Records from a data source
==============================
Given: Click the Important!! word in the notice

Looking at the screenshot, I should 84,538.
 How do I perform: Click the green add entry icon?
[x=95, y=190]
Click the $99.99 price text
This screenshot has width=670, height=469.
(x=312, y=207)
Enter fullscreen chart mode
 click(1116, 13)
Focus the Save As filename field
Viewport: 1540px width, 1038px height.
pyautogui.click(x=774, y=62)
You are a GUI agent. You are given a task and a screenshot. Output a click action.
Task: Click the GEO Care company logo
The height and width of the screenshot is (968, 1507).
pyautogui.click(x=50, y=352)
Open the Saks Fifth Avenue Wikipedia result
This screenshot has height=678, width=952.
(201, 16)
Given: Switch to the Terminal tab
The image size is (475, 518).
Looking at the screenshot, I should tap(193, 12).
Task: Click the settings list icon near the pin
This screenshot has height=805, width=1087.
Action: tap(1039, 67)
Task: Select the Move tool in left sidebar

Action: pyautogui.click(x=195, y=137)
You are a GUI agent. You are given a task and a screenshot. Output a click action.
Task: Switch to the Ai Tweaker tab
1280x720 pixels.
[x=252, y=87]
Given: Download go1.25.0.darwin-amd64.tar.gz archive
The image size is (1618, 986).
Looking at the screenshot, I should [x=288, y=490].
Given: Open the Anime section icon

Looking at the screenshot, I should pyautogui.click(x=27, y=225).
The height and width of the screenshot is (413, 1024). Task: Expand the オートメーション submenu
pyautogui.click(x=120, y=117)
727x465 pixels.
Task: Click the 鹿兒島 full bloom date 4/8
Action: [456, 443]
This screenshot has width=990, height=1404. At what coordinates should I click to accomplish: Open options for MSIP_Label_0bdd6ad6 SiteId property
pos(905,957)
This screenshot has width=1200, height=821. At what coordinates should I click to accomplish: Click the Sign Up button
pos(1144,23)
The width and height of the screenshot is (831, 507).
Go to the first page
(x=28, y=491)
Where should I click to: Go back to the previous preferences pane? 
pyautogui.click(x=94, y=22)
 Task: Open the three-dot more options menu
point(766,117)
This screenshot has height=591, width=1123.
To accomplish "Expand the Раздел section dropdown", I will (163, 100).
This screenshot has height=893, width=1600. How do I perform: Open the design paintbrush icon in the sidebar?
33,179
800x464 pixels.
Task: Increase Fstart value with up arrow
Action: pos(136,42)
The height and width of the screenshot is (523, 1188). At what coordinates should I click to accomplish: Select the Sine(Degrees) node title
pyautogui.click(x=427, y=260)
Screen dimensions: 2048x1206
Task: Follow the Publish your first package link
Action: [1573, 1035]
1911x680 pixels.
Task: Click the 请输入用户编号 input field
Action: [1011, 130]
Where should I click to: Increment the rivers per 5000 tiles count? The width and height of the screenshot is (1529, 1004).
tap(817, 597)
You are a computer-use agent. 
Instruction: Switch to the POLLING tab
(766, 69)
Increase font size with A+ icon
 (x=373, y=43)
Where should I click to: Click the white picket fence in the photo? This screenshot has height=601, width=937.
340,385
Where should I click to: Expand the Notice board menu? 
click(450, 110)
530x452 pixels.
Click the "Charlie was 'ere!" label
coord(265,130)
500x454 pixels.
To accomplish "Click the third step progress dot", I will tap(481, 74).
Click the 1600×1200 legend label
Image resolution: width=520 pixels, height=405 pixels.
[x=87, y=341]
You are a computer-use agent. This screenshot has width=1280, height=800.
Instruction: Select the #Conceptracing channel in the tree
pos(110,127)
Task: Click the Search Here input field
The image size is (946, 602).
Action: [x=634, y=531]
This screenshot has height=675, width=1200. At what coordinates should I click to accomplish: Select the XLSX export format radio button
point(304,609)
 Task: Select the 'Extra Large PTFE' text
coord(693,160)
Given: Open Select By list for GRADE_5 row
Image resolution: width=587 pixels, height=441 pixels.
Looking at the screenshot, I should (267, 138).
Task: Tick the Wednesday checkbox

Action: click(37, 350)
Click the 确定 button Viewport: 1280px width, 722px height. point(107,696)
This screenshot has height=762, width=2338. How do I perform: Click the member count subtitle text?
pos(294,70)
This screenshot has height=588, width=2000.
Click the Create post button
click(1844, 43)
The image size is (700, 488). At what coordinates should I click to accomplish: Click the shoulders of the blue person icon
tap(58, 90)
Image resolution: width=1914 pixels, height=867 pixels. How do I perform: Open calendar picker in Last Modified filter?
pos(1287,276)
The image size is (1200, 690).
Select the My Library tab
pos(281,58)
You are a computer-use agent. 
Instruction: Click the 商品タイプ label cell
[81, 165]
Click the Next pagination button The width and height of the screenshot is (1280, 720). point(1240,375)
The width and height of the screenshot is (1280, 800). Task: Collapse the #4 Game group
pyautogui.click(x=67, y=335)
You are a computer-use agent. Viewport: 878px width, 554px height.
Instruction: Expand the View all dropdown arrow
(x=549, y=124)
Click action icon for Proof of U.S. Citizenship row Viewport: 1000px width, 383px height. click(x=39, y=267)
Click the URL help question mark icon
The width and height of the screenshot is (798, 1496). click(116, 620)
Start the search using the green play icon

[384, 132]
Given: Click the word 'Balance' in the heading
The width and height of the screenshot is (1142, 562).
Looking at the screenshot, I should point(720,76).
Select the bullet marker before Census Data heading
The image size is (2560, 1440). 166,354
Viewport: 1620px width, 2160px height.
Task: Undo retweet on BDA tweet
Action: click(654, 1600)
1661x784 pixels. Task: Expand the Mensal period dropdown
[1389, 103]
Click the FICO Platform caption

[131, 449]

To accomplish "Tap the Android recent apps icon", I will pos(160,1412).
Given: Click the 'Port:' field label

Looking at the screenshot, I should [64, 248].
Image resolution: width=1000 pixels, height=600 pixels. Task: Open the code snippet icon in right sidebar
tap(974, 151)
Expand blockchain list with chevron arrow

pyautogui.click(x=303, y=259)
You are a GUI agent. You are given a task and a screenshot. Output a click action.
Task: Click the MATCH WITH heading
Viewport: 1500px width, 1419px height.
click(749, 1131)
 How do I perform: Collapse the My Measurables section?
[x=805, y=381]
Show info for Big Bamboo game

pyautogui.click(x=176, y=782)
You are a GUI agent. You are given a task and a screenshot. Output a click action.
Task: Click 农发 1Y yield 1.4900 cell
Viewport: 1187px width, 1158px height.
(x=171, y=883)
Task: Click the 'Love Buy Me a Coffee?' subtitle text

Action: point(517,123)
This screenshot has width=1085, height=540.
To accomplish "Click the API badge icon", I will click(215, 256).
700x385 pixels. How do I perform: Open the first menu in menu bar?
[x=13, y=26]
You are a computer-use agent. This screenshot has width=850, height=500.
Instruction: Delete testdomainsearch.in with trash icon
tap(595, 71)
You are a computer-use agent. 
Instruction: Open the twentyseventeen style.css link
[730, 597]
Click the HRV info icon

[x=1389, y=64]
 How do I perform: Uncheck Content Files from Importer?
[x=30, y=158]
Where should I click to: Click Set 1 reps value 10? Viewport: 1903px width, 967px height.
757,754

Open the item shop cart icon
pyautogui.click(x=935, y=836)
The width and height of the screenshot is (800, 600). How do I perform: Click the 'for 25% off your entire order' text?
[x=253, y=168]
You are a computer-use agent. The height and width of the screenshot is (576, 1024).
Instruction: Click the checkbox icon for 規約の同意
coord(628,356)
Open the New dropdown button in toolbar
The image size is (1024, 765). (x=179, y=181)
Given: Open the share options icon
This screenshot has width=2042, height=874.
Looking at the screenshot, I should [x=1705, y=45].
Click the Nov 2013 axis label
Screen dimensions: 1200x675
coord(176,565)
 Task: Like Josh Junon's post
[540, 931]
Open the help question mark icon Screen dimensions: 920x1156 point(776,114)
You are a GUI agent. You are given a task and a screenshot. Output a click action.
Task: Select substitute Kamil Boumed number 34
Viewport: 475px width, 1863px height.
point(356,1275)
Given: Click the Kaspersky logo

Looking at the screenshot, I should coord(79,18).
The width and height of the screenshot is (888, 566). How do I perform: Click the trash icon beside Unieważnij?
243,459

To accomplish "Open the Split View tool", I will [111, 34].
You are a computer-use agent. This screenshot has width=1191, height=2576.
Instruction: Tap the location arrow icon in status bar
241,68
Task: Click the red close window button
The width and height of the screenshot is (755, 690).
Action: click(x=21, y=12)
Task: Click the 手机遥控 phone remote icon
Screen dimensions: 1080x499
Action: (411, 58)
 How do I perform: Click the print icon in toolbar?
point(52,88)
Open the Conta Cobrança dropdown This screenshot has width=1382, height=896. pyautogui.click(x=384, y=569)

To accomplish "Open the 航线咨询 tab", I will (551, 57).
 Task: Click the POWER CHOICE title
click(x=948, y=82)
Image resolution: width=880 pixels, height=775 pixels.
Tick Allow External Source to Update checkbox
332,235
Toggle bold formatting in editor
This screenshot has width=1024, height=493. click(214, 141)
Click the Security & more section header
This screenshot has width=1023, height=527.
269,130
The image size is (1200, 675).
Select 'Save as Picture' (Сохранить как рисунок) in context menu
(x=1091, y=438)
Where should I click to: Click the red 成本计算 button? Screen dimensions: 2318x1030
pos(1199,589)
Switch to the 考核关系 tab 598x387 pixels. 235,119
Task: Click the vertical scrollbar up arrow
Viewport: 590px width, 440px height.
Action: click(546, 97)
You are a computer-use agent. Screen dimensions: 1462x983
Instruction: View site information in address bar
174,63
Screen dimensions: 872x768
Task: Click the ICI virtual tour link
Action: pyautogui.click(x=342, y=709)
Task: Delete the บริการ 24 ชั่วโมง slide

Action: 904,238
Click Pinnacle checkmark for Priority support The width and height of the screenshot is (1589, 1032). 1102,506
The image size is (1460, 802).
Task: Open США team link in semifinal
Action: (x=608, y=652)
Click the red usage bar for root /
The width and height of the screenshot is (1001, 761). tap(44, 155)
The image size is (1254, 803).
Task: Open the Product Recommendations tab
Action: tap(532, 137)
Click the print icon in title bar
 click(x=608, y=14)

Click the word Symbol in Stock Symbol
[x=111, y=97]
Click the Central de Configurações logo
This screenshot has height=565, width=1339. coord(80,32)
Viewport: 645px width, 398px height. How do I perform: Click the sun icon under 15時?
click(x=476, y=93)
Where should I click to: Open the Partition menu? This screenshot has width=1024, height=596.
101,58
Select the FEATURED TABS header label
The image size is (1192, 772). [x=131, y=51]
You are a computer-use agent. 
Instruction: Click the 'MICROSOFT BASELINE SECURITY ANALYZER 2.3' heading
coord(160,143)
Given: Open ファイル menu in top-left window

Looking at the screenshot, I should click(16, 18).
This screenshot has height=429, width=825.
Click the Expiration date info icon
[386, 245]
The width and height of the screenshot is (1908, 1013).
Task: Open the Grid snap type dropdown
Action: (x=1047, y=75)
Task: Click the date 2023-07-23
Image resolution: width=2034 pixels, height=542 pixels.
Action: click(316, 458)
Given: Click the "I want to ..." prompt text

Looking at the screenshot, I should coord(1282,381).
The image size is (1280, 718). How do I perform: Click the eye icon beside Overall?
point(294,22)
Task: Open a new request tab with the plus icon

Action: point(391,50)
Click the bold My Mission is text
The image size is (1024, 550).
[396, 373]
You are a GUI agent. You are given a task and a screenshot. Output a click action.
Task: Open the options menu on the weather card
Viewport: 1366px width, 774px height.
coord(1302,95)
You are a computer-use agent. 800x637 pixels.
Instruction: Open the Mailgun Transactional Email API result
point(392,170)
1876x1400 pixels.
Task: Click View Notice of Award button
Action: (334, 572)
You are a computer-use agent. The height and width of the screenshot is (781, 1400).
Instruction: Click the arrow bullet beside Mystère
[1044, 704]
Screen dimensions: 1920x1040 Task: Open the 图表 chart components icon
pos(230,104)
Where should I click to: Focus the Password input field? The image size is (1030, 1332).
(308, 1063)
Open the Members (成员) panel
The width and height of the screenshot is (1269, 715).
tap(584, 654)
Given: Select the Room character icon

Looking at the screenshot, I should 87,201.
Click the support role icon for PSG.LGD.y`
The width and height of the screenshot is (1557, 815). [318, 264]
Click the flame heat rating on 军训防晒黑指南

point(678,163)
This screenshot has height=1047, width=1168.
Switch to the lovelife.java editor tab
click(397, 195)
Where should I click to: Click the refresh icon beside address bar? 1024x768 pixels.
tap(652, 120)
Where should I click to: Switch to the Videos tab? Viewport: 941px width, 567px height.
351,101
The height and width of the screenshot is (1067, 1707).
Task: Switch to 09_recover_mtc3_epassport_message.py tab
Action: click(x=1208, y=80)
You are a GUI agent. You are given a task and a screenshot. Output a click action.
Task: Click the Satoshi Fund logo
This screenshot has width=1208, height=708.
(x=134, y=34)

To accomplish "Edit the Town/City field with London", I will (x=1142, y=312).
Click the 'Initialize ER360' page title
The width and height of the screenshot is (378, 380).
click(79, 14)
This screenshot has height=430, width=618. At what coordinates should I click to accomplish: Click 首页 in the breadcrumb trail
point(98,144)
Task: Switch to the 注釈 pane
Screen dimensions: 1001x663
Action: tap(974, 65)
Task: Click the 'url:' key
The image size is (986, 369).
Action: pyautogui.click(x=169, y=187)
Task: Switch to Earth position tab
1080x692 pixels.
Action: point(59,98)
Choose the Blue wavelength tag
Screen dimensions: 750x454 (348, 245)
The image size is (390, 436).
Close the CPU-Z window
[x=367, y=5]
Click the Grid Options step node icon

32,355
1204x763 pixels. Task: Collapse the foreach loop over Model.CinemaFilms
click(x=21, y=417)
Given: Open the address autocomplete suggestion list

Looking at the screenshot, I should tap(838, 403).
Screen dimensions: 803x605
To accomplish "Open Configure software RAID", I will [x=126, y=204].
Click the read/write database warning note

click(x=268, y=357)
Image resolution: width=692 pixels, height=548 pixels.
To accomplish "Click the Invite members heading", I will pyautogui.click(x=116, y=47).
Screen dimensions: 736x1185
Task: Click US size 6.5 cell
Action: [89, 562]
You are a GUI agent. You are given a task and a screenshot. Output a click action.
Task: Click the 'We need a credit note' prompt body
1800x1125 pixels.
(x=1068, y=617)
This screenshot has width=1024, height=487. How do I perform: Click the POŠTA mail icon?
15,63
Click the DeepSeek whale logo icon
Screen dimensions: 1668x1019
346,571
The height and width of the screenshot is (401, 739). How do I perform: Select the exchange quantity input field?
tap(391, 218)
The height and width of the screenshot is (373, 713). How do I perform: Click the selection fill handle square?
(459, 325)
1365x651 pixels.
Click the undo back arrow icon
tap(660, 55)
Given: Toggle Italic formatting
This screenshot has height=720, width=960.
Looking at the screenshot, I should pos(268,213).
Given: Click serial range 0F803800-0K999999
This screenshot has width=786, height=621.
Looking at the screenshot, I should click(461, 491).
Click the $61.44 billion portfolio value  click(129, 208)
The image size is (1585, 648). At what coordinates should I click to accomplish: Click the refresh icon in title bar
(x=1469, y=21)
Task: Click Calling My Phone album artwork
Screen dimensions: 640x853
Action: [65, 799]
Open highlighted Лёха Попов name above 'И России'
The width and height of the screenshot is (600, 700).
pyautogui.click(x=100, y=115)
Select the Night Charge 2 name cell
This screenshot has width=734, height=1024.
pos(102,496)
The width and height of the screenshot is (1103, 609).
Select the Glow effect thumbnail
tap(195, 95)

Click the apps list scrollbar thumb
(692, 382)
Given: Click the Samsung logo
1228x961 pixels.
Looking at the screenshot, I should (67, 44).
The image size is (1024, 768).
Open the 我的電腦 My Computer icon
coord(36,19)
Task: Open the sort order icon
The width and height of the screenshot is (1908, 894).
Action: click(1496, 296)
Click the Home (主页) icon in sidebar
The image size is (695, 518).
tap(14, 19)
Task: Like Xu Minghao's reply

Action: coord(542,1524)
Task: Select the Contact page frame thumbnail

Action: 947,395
==============================
● Exercise aim: Please copy, exactly and with nothing else, the lines above beginning at the line that has "has width=850, height=500." and ending with the line that has "Open the help".

● Response area:
You are a computer-use agent. This screenshot has width=850, height=500.
Instruction: Delete testdomainsearch.in with trash icon
tap(595, 71)
You are a computer-use agent. 
Instruction: Open the twentyseventeen style.css link
[730, 597]
Click the HRV info icon

[x=1389, y=64]
 How do I perform: Uncheck Content Files from Importer?
[x=30, y=158]
Where should I click to: Click Set 1 reps value 10? Viewport: 1903px width, 967px height.
757,754

Open the item shop cart icon
pyautogui.click(x=935, y=836)
The width and height of the screenshot is (800, 600). How do I perform: Click the 'for 25% off your entire order' text?
[x=253, y=168]
You are a computer-use agent. The height and width of the screenshot is (576, 1024).
Instruction: Click the checkbox icon for 規約の同意
coord(628,356)
Open the New dropdown button in toolbar
The image size is (1024, 765). (x=179, y=181)
Given: Open the share options icon
This screenshot has width=2042, height=874.
Looking at the screenshot, I should [x=1705, y=45].
Click the Nov 2013 axis label
Screen dimensions: 1200x675
coord(176,565)
 Task: Like Josh Junon's post
[540, 931]
Open the help question mark icon Screen dimensions: 920x1156 point(776,114)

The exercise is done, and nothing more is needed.